**INSTRUCTIONS TO FOLLOW:**
Start to finish, repeat the records exactly.

**Collected data entries:**
=-=-=-=-=

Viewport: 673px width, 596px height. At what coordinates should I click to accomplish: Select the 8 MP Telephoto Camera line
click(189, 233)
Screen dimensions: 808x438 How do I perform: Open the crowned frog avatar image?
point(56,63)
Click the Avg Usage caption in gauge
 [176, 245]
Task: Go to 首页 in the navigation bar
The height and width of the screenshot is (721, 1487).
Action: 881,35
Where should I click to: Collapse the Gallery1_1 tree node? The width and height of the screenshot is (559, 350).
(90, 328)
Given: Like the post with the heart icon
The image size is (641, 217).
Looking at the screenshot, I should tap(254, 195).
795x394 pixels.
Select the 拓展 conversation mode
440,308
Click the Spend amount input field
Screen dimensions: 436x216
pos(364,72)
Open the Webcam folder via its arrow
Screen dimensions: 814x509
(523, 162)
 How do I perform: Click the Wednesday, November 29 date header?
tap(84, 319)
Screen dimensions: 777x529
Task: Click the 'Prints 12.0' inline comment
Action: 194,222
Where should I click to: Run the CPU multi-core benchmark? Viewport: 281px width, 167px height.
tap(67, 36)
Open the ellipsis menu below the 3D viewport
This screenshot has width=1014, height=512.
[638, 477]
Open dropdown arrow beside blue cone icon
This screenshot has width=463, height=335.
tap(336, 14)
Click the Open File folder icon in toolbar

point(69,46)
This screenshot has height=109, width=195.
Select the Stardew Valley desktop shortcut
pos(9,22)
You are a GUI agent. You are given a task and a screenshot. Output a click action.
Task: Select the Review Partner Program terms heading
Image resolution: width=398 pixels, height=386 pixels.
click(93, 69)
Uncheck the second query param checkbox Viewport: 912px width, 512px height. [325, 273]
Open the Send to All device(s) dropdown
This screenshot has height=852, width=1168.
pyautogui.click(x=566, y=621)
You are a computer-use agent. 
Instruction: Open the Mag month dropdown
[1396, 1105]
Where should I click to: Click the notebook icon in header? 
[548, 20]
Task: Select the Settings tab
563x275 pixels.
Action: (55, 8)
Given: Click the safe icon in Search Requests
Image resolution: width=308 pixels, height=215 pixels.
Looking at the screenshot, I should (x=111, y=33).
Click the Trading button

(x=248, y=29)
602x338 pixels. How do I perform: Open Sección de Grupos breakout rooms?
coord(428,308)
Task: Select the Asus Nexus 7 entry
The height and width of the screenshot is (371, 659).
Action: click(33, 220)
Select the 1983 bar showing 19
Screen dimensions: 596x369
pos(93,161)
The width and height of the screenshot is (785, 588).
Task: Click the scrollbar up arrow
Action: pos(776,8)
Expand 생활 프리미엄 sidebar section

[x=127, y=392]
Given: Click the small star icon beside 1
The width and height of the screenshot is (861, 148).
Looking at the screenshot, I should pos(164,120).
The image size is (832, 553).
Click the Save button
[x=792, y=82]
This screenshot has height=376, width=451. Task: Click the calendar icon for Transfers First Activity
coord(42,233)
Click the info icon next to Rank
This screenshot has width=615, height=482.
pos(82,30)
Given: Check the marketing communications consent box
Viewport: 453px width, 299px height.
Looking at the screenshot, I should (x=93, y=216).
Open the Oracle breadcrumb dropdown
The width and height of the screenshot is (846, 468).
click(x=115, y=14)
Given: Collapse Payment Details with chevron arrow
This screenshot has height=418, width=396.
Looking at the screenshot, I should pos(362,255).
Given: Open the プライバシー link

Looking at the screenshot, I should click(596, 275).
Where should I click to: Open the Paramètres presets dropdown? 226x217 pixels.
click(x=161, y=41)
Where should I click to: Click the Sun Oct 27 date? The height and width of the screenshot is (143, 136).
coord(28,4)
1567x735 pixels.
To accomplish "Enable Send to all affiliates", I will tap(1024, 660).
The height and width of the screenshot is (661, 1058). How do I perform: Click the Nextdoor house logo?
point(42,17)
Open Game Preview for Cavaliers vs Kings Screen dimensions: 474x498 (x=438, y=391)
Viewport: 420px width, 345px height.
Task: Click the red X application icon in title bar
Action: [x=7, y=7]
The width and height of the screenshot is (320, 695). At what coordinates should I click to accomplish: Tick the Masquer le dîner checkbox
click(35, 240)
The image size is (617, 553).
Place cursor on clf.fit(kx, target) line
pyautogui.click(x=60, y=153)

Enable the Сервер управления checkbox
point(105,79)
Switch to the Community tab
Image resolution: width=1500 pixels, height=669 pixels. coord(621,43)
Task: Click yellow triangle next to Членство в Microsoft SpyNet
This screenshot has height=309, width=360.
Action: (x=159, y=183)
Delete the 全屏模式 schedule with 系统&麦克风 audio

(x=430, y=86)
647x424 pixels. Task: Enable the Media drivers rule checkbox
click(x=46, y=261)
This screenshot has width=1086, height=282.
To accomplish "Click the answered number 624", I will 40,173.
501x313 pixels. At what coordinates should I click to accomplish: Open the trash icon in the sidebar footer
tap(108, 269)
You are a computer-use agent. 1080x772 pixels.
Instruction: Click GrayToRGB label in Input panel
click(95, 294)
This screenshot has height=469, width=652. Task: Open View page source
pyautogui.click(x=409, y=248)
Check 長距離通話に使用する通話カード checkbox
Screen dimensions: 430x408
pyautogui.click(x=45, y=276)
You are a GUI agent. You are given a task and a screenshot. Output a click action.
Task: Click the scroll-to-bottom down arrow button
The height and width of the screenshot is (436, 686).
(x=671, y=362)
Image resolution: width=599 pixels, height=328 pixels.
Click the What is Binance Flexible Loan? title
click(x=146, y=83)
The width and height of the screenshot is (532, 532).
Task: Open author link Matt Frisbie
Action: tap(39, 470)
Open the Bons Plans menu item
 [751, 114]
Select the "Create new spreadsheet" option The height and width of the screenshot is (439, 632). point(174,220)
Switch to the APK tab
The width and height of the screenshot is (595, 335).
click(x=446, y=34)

=-=-=-=-=

**ANSWER:**
Viewport: 673px width, 596px height. At what coordinates should I click to accomplish: Select the 8 MP Telephoto Camera line
click(189, 233)
Screen dimensions: 808x438 How do I perform: Open the crowned frog avatar image?
point(56,63)
Click the Avg Usage caption in gauge
 [176, 245]
Task: Go to 首页 in the navigation bar
The height and width of the screenshot is (721, 1487).
Action: 881,35
Where should I click to: Collapse the Gallery1_1 tree node? The width and height of the screenshot is (559, 350).
(90, 328)
Given: Like the post with the heart icon
The image size is (641, 217).
Looking at the screenshot, I should tap(254, 195).
795x394 pixels.
Select the 拓展 conversation mode
440,308
Click the Spend amount input field
Screen dimensions: 436x216
pos(364,72)
Open the Webcam folder via its arrow
Screen dimensions: 814x509
(523, 162)
 How do I perform: Click the Wednesday, November 29 date header?
tap(84, 319)
Screen dimensions: 777x529
Task: Click the 'Prints 12.0' inline comment
Action: 194,222
Where should I click to: Run the CPU multi-core benchmark? Viewport: 281px width, 167px height.
tap(67, 36)
Open the ellipsis menu below the 3D viewport
This screenshot has width=1014, height=512.
[638, 477]
Open dropdown arrow beside blue cone icon
This screenshot has width=463, height=335.
tap(336, 14)
Click the Open File folder icon in toolbar

point(69,46)
This screenshot has height=109, width=195.
Select the Stardew Valley desktop shortcut
pos(9,22)
You are a GUI agent. You are given a task and a screenshot. Output a click action.
Task: Select the Review Partner Program terms heading
Image resolution: width=398 pixels, height=386 pixels.
click(93, 69)
Uncheck the second query param checkbox Viewport: 912px width, 512px height. [325, 273]
Open the Send to All device(s) dropdown
This screenshot has height=852, width=1168.
pyautogui.click(x=566, y=621)
You are a computer-use agent. 
Instruction: Open the Mag month dropdown
[1396, 1105]
Where should I click to: Click the notebook icon in header? 
[548, 20]
Task: Select the Settings tab
563x275 pixels.
Action: (55, 8)
Given: Click the safe icon in Search Requests
Image resolution: width=308 pixels, height=215 pixels.
Looking at the screenshot, I should (x=111, y=33).
Click the Trading button

(x=248, y=29)
602x338 pixels. How do I perform: Open Sección de Grupos breakout rooms?
coord(428,308)
Task: Select the Asus Nexus 7 entry
The height and width of the screenshot is (371, 659).
Action: click(33, 220)
Select the 1983 bar showing 19
Screen dimensions: 596x369
pos(93,161)
The width and height of the screenshot is (785, 588).
Task: Click the scrollbar up arrow
Action: pos(776,8)
Expand 생활 프리미엄 sidebar section

[x=127, y=392]
Given: Click the small star icon beside 1
The width and height of the screenshot is (861, 148).
Looking at the screenshot, I should pos(164,120).
The image size is (832, 553).
Click the Save button
[x=792, y=82]
This screenshot has height=376, width=451. Task: Click the calendar icon for Transfers First Activity
coord(42,233)
Click the info icon next to Rank
This screenshot has width=615, height=482.
pos(82,30)
Given: Check the marketing communications consent box
Viewport: 453px width, 299px height.
Looking at the screenshot, I should (x=93, y=216).
Open the Oracle breadcrumb dropdown
The width and height of the screenshot is (846, 468).
click(x=115, y=14)
Given: Collapse Payment Details with chevron arrow
This screenshot has height=418, width=396.
Looking at the screenshot, I should pos(362,255).
Given: Open the プライバシー link

Looking at the screenshot, I should click(596, 275).
Where should I click to: Open the Paramètres presets dropdown? 226x217 pixels.
click(x=161, y=41)
Where should I click to: Click the Sun Oct 27 date? The height and width of the screenshot is (143, 136).
coord(28,4)
1567x735 pixels.
To accomplish "Enable Send to all affiliates", I will tap(1024, 660).
The height and width of the screenshot is (661, 1058). How do I perform: Click the Nextdoor house logo?
point(42,17)
Open Game Preview for Cavaliers vs Kings Screen dimensions: 474x498 (x=438, y=391)
Viewport: 420px width, 345px height.
Task: Click the red X application icon in title bar
Action: [x=7, y=7]
The width and height of the screenshot is (320, 695). At what coordinates should I click to accomplish: Tick the Masquer le dîner checkbox
click(35, 240)
The image size is (617, 553).
Place cursor on clf.fit(kx, target) line
pyautogui.click(x=60, y=153)

Enable the Сервер управления checkbox
point(105,79)
Switch to the Community tab
Image resolution: width=1500 pixels, height=669 pixels. coord(621,43)
Task: Click yellow triangle next to Членство в Microsoft SpyNet
This screenshot has height=309, width=360.
Action: (x=159, y=183)
Delete the 全屏模式 schedule with 系统&麦克风 audio

(x=430, y=86)
647x424 pixels. Task: Enable the Media drivers rule checkbox
click(x=46, y=261)
This screenshot has width=1086, height=282.
To accomplish "Click the answered number 624", I will 40,173.
501x313 pixels. At what coordinates should I click to accomplish: Open the trash icon in the sidebar footer
tap(108, 269)
You are a computer-use agent. 1080x772 pixels.
Instruction: Click GrayToRGB label in Input panel
click(95, 294)
This screenshot has height=469, width=652. Task: Open View page source
pyautogui.click(x=409, y=248)
Check 長距離通話に使用する通話カード checkbox
Screen dimensions: 430x408
pyautogui.click(x=45, y=276)
You are a GUI agent. You are given a task and a screenshot. Output a click action.
Task: Click the scroll-to-bottom down arrow button
The height and width of the screenshot is (436, 686).
(x=671, y=362)
Image resolution: width=599 pixels, height=328 pixels.
Click the What is Binance Flexible Loan? title
click(x=146, y=83)
The width and height of the screenshot is (532, 532).
Task: Open author link Matt Frisbie
Action: tap(39, 470)
Open the Bons Plans menu item
 [751, 114]
Select the "Create new spreadsheet" option The height and width of the screenshot is (439, 632). point(174,220)
Switch to the APK tab
The width and height of the screenshot is (595, 335).
click(x=446, y=34)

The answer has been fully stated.